El acoso laboral en Colombia ya no se limita únicamente a abusos desde cargos superiores. En la actualidad, expertos advierten un aumento del llamado acoso laboral inverso, una situación en la que subalternos ejercen presión, hostigamiento o conductas negativas contra sus jefes.
Aunque este fenómeno ha sido poco visibilizado, cada vez más organizaciones comienzan a reconocer su impacto en la estabilidad de los equipos y en la salud emocional de los líderes. Este cambio en la dinámica laboral refleja transformaciones profundas en la cultura organizacional del país.
¿Cómo se manifiesta este tipo de acoso?
El acoso laboral inverso se presenta a través de conductas repetitivas que buscan deslegitimar la autoridad del jefe. Entre las más comunes se encuentran la desobediencia sistemática, la difusión de rumores, la resistencia a cumplir tareas y la falta de respeto en la comunicación.
Además, en entornos digitales, estas conductas pueden intensificarse mediante la exclusión en canales de trabajo, mensajes inapropiados o la manipulación de información. Estas acciones no solo afectan al líder, sino que generan tensiones dentro de todo el equipo.
Factores que impulsan su crecimiento
El aumento del acoso laboral de subalternos hacia jefes en Colombia responde a varios factores. Por un lado, las estructuras organizacionales más horizontales han reducido las barreras jerárquicas, lo que en algunos casos debilita la percepción de autoridad.
Por otro lado, el teletrabajo ha modificado las formas de interacción, facilitando conflictos que antes podían gestionarse de manera presencial. A esto se suma la falta de habilidades de liderazgo en algunos casos, lo que puede generar escenarios propicios para el irrespeto.
Consecuencias para las empresas
El impacto del acoso laboral inverso va más allá del conflicto interpersonal. Las empresas enfrentan consecuencias directas como la disminución de la productividad, el deterioro del clima organizacional y el aumento en la rotación de personal.
Asimismo, este tipo de situaciones puede derivar en riesgos legales si no se gestionan adecuadamente. Aunque la legislación colombiana contempla el acoso laboral, aún existen vacíos en la identificación y sanción de estos casos cuando el afectado es un superior.

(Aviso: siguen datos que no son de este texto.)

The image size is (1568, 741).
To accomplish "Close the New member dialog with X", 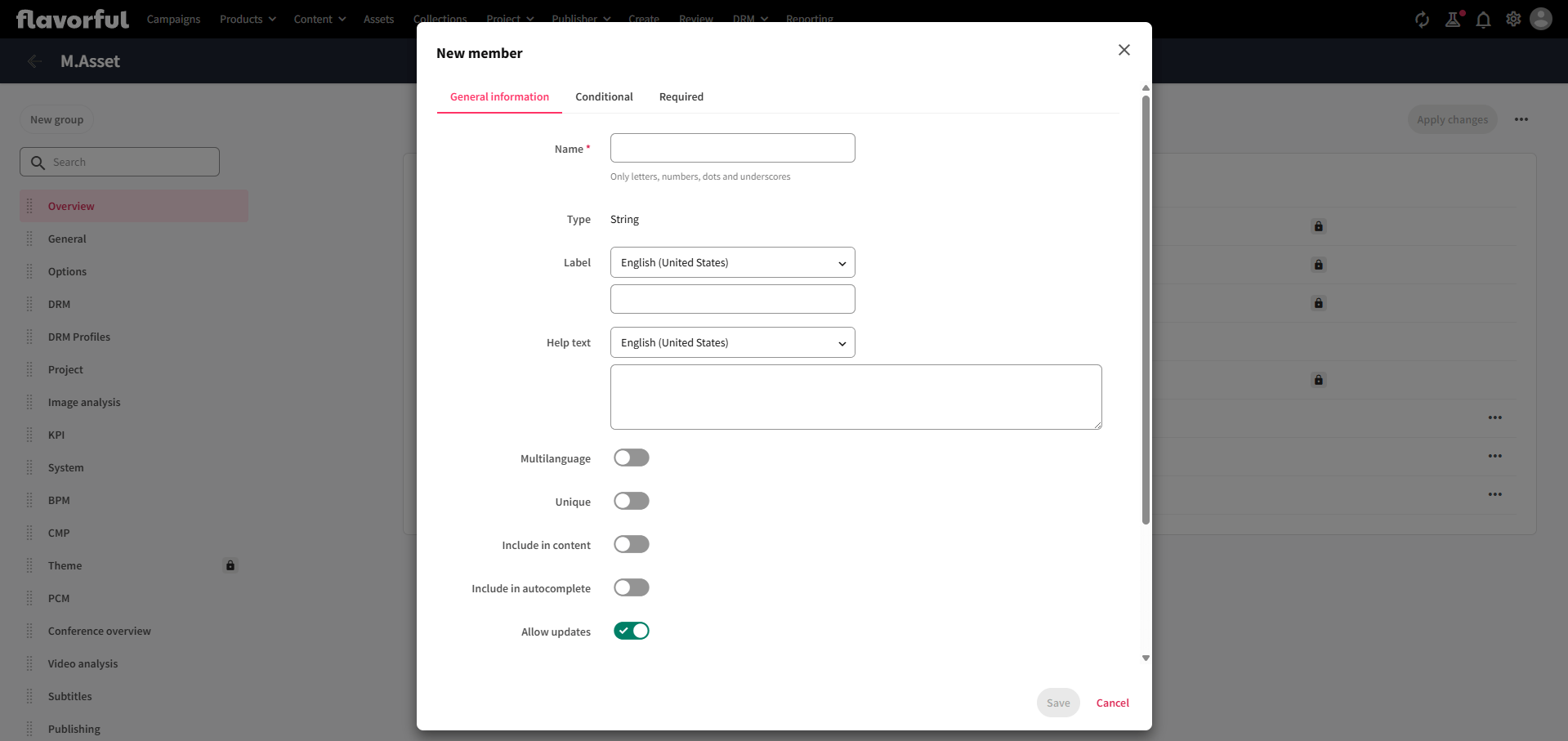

Retos para el entorno laboral colombiano
Uno de los principales desafíos es reconocer que los jefes también pueden ser víctimas de acoso. Culturalmente, persiste la idea de que el poder jerárquico elimina esta posibilidad, lo que dificulta la denuncia y el manejo oportuno de los casos.
Por esta razón, especialistas recomiendan fortalecer los canales internos de comunicación, implementar protocolos claros y capacitar tanto a líderes como a empleados en habilidades de convivencia laboral.

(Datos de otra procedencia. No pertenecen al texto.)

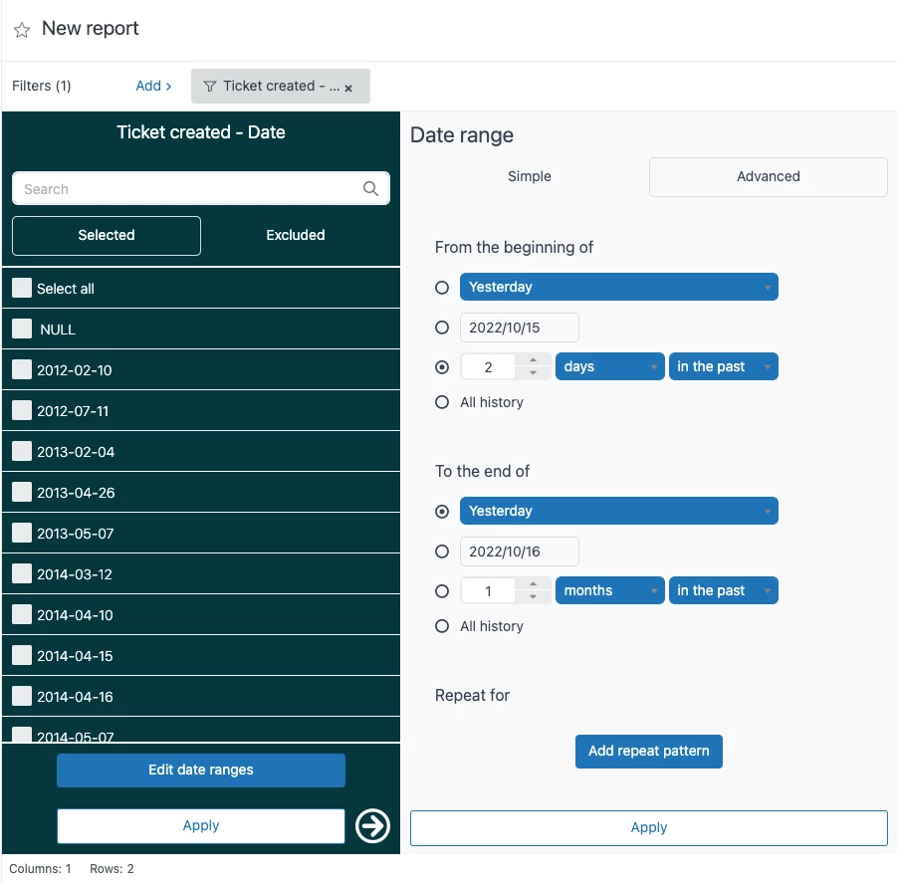The height and width of the screenshot is (884, 897).
Task: Click the Edit date ranges button
Action: pyautogui.click(x=201, y=771)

Hacia una cultura organizacional equilibrada
Ante este panorama, las empresas en Colombia deben promover una cultura basada en el respeto bidireccional. El liderazgo efectivo no solo implica autoridad, sino también la capacidad de gestionar equipos de manera empática y firme.
Al mismo tiempo, los trabajadores deben asumir su rol con responsabilidad, entendiendo que el respeto y la colaboración son fundamentales para el cumplimiento de objetivos comunes.
Reconocer el acoso laboral inverso es clave para construir ambientes laborales saludables, prevenir conflictos y fortalecer el desarrollo empresarial en el país.